→ Required action:
Go through the data and report each line that holds the string "computer".

————

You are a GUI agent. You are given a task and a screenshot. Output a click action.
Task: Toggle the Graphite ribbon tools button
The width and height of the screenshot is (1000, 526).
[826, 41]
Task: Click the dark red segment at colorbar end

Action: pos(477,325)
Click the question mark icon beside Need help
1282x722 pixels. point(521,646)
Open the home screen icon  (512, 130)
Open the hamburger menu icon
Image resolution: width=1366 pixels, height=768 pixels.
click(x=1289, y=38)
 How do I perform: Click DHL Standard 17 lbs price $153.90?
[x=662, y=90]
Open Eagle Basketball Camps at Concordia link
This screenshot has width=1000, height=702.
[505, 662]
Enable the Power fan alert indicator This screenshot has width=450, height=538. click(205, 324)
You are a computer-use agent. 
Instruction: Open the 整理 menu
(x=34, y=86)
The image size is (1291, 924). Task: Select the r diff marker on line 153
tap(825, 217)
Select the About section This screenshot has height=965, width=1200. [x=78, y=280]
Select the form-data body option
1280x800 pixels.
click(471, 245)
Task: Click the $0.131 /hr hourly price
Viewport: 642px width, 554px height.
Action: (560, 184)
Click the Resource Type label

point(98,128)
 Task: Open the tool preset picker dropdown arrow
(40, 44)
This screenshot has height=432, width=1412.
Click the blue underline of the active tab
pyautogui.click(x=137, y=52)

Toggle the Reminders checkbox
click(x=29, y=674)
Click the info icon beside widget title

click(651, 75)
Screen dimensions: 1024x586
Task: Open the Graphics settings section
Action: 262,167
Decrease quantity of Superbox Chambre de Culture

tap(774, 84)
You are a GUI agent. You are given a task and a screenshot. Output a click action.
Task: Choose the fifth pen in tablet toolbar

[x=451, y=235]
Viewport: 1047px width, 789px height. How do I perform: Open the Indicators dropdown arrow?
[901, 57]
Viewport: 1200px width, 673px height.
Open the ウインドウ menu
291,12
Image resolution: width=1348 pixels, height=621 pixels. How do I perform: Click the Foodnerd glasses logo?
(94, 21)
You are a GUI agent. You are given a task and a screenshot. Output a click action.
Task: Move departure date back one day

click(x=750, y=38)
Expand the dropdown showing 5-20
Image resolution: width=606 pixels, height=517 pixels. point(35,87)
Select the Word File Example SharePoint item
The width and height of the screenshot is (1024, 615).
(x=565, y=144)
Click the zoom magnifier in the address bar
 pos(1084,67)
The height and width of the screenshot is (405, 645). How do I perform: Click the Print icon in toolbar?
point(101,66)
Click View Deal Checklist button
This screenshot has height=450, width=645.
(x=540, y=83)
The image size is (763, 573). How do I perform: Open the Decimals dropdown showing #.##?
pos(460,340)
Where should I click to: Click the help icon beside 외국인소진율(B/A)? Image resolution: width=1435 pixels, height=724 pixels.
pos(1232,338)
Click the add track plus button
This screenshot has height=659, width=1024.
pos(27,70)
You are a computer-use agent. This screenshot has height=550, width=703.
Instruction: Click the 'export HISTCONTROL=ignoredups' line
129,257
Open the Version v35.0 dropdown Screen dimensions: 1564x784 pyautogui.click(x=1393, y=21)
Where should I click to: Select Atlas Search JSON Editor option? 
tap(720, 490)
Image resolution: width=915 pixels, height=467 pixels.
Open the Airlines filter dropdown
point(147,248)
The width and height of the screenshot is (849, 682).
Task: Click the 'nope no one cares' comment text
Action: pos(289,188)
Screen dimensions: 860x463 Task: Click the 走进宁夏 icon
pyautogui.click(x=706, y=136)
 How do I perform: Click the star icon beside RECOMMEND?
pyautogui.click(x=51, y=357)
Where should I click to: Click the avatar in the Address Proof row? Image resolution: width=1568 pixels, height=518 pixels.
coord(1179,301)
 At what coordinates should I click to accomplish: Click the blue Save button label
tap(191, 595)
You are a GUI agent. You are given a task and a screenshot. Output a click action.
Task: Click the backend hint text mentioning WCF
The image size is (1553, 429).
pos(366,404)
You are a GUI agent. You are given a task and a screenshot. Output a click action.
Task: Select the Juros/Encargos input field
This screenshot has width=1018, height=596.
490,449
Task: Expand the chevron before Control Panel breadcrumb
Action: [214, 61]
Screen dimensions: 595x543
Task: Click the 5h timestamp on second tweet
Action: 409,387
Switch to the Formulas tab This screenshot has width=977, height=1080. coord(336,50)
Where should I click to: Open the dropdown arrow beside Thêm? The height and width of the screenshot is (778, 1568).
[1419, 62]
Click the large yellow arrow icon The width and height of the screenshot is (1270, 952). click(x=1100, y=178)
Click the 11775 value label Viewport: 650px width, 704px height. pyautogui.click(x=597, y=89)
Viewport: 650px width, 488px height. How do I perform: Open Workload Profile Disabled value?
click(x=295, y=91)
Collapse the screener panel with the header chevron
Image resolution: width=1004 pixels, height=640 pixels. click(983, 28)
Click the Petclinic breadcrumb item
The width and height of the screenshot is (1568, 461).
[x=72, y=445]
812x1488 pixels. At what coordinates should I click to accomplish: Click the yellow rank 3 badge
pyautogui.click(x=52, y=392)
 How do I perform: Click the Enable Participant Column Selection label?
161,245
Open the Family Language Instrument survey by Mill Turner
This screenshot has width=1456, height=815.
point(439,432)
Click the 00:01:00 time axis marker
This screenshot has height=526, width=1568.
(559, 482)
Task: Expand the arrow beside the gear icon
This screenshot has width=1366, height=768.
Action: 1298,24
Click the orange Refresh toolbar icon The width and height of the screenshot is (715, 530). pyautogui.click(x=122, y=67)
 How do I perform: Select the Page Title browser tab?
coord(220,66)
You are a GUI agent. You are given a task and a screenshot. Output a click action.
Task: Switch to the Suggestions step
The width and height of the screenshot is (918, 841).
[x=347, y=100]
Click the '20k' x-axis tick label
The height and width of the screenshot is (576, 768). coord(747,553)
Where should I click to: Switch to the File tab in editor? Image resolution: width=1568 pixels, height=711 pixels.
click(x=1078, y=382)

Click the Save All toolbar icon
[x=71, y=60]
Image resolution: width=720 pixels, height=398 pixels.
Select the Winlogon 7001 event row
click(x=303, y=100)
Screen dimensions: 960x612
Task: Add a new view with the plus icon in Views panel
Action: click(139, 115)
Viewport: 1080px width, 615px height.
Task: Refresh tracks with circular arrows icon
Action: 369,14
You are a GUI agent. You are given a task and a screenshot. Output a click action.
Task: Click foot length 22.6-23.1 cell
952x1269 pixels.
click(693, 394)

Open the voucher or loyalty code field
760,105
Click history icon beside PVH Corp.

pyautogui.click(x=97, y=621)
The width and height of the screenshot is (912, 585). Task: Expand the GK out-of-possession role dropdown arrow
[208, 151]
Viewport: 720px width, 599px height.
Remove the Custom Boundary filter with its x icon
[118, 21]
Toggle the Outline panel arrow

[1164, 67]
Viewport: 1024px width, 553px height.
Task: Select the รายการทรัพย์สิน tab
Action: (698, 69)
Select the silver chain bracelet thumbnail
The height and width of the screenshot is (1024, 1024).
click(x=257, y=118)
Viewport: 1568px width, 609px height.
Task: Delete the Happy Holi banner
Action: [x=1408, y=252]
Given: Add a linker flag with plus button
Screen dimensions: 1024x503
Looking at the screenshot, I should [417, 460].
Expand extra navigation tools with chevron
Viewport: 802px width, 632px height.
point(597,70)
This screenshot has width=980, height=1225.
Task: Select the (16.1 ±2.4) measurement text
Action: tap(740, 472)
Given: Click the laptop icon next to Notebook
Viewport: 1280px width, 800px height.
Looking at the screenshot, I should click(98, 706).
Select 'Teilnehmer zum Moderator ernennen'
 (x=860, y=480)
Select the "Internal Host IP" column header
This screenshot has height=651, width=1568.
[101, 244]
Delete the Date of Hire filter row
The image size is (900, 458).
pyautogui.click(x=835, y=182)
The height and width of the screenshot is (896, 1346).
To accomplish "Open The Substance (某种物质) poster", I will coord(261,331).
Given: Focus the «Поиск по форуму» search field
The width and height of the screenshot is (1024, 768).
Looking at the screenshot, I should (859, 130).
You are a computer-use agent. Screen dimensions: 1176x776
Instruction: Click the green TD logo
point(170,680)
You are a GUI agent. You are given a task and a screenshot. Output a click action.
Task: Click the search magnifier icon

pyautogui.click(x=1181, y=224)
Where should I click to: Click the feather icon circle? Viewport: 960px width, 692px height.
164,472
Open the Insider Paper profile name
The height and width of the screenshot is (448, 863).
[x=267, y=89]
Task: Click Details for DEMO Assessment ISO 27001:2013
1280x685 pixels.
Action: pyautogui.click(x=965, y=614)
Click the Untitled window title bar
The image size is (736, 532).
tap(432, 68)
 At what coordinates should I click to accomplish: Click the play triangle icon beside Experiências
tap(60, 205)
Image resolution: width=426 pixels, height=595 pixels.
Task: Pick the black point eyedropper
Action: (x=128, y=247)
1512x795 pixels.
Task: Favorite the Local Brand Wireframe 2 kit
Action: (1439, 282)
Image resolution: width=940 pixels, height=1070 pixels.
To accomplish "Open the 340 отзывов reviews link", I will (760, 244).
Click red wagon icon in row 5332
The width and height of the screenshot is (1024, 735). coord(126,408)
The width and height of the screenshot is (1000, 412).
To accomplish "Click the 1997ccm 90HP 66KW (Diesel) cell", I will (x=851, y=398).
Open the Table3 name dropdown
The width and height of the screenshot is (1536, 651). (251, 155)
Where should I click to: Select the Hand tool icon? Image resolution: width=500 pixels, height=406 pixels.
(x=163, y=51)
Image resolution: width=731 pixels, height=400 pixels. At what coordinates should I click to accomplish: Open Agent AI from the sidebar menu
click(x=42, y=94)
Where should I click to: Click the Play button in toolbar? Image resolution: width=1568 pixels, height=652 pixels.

————

→ Exercise answer:
You are a computer-use agent. 
You are a computer-use agent. This screenshot has height=550, width=703.
You are a computer-use agent. Screen dimensions: 1176x776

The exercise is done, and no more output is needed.